◆ What you need to do:
Copy out every one of the following records word for word, keeping their order.

◆ Data excerpts:
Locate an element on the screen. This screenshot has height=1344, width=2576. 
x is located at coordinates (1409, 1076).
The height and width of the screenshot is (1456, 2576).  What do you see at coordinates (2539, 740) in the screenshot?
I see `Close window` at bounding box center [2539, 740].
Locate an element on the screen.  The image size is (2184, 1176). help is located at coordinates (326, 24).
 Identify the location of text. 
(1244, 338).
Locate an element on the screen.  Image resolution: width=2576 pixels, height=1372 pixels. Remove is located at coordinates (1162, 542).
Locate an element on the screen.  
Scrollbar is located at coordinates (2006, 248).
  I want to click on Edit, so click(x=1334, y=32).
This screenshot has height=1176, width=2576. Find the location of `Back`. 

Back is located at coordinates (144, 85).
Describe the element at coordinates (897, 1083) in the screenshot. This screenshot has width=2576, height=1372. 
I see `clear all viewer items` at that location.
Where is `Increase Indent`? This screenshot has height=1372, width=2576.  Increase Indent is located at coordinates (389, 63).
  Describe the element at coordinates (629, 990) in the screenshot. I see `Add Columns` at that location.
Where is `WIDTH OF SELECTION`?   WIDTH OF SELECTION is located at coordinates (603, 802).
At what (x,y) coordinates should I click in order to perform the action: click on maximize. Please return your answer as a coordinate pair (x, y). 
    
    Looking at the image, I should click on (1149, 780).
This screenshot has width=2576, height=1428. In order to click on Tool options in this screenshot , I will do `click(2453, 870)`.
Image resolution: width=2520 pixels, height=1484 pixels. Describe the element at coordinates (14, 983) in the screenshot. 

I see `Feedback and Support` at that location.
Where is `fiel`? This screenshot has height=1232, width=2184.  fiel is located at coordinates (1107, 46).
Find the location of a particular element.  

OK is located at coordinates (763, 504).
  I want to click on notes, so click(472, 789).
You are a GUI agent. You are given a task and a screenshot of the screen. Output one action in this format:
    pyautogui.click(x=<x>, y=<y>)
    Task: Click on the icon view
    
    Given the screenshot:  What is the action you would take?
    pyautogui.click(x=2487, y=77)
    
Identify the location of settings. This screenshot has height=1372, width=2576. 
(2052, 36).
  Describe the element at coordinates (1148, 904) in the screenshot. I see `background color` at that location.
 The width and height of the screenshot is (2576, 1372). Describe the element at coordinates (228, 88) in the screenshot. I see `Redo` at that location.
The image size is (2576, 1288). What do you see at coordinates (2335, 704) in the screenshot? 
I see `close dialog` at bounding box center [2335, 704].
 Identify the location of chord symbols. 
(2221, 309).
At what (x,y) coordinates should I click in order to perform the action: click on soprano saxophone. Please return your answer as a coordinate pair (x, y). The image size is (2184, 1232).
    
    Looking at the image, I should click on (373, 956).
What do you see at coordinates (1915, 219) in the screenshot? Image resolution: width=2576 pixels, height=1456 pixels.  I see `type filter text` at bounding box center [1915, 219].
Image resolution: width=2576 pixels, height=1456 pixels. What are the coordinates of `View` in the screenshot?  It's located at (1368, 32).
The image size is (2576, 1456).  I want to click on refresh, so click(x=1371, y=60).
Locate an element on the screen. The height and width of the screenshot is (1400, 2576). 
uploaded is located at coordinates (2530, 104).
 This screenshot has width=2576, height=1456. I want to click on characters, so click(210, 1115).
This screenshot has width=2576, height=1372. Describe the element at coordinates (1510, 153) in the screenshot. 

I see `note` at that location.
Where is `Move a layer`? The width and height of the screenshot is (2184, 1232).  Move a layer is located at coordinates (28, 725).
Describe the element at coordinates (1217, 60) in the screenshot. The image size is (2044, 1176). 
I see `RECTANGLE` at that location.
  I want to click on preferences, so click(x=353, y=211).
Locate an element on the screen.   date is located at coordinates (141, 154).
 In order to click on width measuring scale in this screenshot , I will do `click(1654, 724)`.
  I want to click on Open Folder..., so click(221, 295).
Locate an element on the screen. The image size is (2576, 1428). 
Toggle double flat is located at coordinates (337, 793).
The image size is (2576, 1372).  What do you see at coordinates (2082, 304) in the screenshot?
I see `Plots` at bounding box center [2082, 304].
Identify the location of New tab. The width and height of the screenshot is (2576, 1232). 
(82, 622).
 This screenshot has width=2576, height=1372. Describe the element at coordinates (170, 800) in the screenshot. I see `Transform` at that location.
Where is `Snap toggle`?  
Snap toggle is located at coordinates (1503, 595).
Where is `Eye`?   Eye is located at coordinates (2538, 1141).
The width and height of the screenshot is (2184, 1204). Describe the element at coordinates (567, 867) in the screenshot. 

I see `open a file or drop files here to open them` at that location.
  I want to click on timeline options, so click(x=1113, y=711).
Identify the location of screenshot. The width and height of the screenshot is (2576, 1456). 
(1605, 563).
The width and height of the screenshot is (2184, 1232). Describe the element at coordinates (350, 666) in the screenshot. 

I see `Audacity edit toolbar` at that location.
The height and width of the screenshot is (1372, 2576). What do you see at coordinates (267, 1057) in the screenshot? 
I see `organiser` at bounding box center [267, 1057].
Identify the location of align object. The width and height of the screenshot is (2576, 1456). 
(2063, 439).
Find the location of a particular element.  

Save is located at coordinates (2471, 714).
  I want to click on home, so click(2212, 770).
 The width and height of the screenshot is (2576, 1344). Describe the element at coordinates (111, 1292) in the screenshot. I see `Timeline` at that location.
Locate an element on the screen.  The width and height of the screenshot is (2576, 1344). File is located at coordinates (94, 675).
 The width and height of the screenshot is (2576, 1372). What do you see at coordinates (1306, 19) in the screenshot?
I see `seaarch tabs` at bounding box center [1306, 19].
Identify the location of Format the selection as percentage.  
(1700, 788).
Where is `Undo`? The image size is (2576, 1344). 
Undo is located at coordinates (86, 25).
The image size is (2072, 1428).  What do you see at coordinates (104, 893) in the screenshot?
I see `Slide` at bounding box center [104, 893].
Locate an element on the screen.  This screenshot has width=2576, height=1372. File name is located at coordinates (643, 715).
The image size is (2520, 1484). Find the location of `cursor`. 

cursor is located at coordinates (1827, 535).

◆ Answer to the problem:
Locate an element on the screen. This screenshot has height=1344, width=2576. 
x is located at coordinates (1409, 1076).
The height and width of the screenshot is (1456, 2576).  What do you see at coordinates (2539, 740) in the screenshot?
I see `Close window` at bounding box center [2539, 740].
Locate an element on the screen.  The image size is (2184, 1176). help is located at coordinates (326, 24).
 Identify the location of text. 
(1244, 338).
Locate an element on the screen.  Image resolution: width=2576 pixels, height=1372 pixels. Remove is located at coordinates (1162, 542).
Locate an element on the screen.  
Scrollbar is located at coordinates (2006, 248).
  I want to click on Edit, so click(x=1334, y=32).
This screenshot has height=1176, width=2576. Find the location of `Back`. 

Back is located at coordinates (144, 85).
Describe the element at coordinates (897, 1083) in the screenshot. This screenshot has width=2576, height=1372. 
I see `clear all viewer items` at that location.
Where is `Increase Indent`? This screenshot has height=1372, width=2576.  Increase Indent is located at coordinates (389, 63).
  Describe the element at coordinates (629, 990) in the screenshot. I see `Add Columns` at that location.
Where is `WIDTH OF SELECTION`?   WIDTH OF SELECTION is located at coordinates (603, 802).
At what (x,y) coordinates should I click in order to perform the action: click on maximize. Please return your answer as a coordinate pair (x, y). 
    
    Looking at the image, I should click on (1149, 780).
This screenshot has width=2576, height=1428. In order to click on Tool options in this screenshot , I will do `click(2453, 870)`.
Image resolution: width=2520 pixels, height=1484 pixels. Describe the element at coordinates (14, 983) in the screenshot. 

I see `Feedback and Support` at that location.
Where is `fiel`? This screenshot has height=1232, width=2184.  fiel is located at coordinates (1107, 46).
Find the location of a particular element.  

OK is located at coordinates (763, 504).
  I want to click on notes, so click(472, 789).
You are a GUI agent. You are given a task and a screenshot of the screen. Output one action in this format:
    pyautogui.click(x=<x>, y=<y>)
    Task: Click on the icon view
    
    Given the screenshot:  What is the action you would take?
    pyautogui.click(x=2487, y=77)
    
Identify the location of settings. This screenshot has height=1372, width=2576. 
(2052, 36).
  Describe the element at coordinates (1148, 904) in the screenshot. I see `background color` at that location.
 The width and height of the screenshot is (2576, 1372). Describe the element at coordinates (228, 88) in the screenshot. I see `Redo` at that location.
The image size is (2576, 1288). What do you see at coordinates (2335, 704) in the screenshot? 
I see `close dialog` at bounding box center [2335, 704].
 Identify the location of chord symbols. 
(2221, 309).
At what (x,y) coordinates should I click in order to perform the action: click on soprano saxophone. Please return your answer as a coordinate pair (x, y). The image size is (2184, 1232).
    
    Looking at the image, I should click on (373, 956).
What do you see at coordinates (1915, 219) in the screenshot? Image resolution: width=2576 pixels, height=1456 pixels.  I see `type filter text` at bounding box center [1915, 219].
Image resolution: width=2576 pixels, height=1456 pixels. What are the coordinates of `View` in the screenshot?  It's located at (1368, 32).
The image size is (2576, 1456).  I want to click on refresh, so click(x=1371, y=60).
Locate an element on the screen. The height and width of the screenshot is (1400, 2576). 
uploaded is located at coordinates (2530, 104).
 This screenshot has width=2576, height=1456. I want to click on characters, so click(210, 1115).
This screenshot has width=2576, height=1372. Describe the element at coordinates (1510, 153) in the screenshot. 

I see `note` at that location.
Where is `Move a layer`? The width and height of the screenshot is (2184, 1232).  Move a layer is located at coordinates (28, 725).
Describe the element at coordinates (1217, 60) in the screenshot. The image size is (2044, 1176). 
I see `RECTANGLE` at that location.
  I want to click on preferences, so click(x=353, y=211).
Locate an element on the screen.   date is located at coordinates (141, 154).
 In order to click on width measuring scale in this screenshot , I will do `click(1654, 724)`.
  I want to click on Open Folder..., so click(221, 295).
Locate an element on the screen. The image size is (2576, 1428). 
Toggle double flat is located at coordinates (337, 793).
The image size is (2576, 1372).  What do you see at coordinates (2082, 304) in the screenshot?
I see `Plots` at bounding box center [2082, 304].
Identify the location of New tab. The width and height of the screenshot is (2576, 1232). 
(82, 622).
 This screenshot has width=2576, height=1372. Describe the element at coordinates (170, 800) in the screenshot. I see `Transform` at that location.
Where is `Snap toggle`?  
Snap toggle is located at coordinates (1503, 595).
Where is `Eye`?   Eye is located at coordinates (2538, 1141).
The width and height of the screenshot is (2184, 1204). Describe the element at coordinates (567, 867) in the screenshot. 

I see `open a file or drop files here to open them` at that location.
  I want to click on timeline options, so click(x=1113, y=711).
Identify the location of screenshot. The width and height of the screenshot is (2576, 1456). 
(1605, 563).
The width and height of the screenshot is (2184, 1232). Describe the element at coordinates (350, 666) in the screenshot. 

I see `Audacity edit toolbar` at that location.
The height and width of the screenshot is (1372, 2576). What do you see at coordinates (267, 1057) in the screenshot? 
I see `organiser` at bounding box center [267, 1057].
Identify the location of align object. The width and height of the screenshot is (2576, 1456). 
(2063, 439).
Find the location of a particular element.  

Save is located at coordinates (2471, 714).
  I want to click on home, so click(2212, 770).
 The width and height of the screenshot is (2576, 1344). Describe the element at coordinates (111, 1292) in the screenshot. I see `Timeline` at that location.
Locate an element on the screen.  The width and height of the screenshot is (2576, 1344). File is located at coordinates (94, 675).
 The width and height of the screenshot is (2576, 1372). What do you see at coordinates (1306, 19) in the screenshot?
I see `seaarch tabs` at bounding box center [1306, 19].
Identify the location of Format the selection as percentage.  
(1700, 788).
Where is `Undo`? The image size is (2576, 1344). 
Undo is located at coordinates (86, 25).
The image size is (2072, 1428).  What do you see at coordinates (104, 893) in the screenshot?
I see `Slide` at bounding box center [104, 893].
Locate an element on the screen.  This screenshot has width=2576, height=1372. File name is located at coordinates (643, 715).
The image size is (2520, 1484). Find the location of `cursor`. 

cursor is located at coordinates (1827, 535).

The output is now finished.